Let positive \(\chi \) be represented by

\begin{equation*} \chi = . d_0 d_1 \cdots \times 2^e, \end{equation*}

where \(d_i \) are binary digits and \(d_0 = 1 \) (the mantissa is normalized). If \(t \) binary digits are stored by our floating point system, then

\begin{equation*} \check \chi = . d_0 d_1 \cdots d_{t-1} \times 2^e \end{equation*}

is stored (if truncation is employed).
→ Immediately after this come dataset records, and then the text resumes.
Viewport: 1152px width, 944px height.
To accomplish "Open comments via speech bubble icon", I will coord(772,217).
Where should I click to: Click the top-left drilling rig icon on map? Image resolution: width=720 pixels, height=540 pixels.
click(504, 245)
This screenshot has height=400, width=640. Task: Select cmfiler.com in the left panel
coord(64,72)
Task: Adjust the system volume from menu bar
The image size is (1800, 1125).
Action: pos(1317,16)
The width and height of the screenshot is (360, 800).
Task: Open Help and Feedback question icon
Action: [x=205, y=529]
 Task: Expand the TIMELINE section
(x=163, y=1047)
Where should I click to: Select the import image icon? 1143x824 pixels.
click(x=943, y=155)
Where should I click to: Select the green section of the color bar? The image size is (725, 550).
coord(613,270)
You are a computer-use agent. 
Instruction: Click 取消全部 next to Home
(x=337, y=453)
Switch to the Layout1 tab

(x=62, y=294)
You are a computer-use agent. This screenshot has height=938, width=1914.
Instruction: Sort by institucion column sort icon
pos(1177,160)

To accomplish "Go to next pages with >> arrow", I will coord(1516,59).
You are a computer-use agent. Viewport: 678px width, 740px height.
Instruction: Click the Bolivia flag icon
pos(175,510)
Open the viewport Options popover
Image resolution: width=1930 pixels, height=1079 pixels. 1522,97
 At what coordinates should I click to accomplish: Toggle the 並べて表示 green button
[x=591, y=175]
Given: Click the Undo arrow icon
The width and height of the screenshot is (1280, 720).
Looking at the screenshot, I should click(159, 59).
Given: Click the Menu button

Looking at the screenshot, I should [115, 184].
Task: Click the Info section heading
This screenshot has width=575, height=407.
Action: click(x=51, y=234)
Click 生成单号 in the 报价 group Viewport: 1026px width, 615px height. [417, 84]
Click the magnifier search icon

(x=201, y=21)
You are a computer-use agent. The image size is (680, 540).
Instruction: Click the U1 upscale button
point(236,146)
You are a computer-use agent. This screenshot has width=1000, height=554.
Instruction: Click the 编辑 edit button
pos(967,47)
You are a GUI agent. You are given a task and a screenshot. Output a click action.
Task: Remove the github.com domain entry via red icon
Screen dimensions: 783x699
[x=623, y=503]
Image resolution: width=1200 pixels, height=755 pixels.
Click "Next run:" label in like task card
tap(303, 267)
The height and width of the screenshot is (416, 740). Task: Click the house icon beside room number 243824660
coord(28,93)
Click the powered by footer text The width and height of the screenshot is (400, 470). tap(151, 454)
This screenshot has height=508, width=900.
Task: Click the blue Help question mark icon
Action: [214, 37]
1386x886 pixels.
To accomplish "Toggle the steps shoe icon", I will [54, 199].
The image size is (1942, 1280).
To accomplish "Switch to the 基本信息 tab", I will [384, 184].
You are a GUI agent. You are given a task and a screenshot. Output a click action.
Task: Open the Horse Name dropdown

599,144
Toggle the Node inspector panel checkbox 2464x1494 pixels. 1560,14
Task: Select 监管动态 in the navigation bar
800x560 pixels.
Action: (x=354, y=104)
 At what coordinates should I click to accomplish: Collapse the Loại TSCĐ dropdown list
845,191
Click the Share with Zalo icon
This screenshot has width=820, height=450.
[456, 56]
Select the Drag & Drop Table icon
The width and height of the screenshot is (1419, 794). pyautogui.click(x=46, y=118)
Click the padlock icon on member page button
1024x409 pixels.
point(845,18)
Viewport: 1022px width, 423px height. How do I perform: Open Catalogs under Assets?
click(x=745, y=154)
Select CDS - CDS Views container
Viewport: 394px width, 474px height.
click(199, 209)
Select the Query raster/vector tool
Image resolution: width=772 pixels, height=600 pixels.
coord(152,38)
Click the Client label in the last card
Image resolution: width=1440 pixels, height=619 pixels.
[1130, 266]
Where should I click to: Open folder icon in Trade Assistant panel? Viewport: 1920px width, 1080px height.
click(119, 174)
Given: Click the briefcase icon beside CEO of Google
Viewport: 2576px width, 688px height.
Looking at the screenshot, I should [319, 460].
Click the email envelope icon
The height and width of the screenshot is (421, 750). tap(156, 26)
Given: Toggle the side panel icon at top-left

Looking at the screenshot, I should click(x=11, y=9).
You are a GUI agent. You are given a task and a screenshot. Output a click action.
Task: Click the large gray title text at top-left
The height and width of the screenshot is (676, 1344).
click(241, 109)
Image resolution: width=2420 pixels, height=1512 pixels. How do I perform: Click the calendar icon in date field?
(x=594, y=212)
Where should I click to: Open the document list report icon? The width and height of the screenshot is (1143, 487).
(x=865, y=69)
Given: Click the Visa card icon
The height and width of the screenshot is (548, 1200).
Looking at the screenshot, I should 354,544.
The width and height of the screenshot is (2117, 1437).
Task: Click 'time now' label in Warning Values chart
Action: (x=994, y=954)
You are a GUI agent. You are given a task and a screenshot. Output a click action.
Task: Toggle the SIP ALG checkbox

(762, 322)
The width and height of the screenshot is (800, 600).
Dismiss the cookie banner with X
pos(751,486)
If we let \(\delta\!\chi = \chi - \check \chi \text{.}\) Then

\begin{equation*} \begin{array}{rcl} \delta\!\chi \amp = \amp \begin{array}[t]{c} \underbrace{. d_0 d_1 \cdots d_{t-1} d_t \cdots \times 2^e} \\ \chi \end{array} - \begin{array}[t]{c} \underbrace{. d_0 d_1 \cdots d_{t-1} \times 2^e} \\ \check \chi \end{array} \\ \amp = \amp \begin{array}[t]{c} \underbrace{. 0 \cdots 00} \\ t \end{array} d_t \cdots \times 2^e \\ \amp \lt \amp \begin{array}[t]{c} \underbrace{. 0 \cdots 01} \\ t \end{array} \times 2^e = 2^{-t} 2^{e} . \end{array} \end{equation*}

Since \(\chi \) is positive and \(d_0 = 1 \text{,}\)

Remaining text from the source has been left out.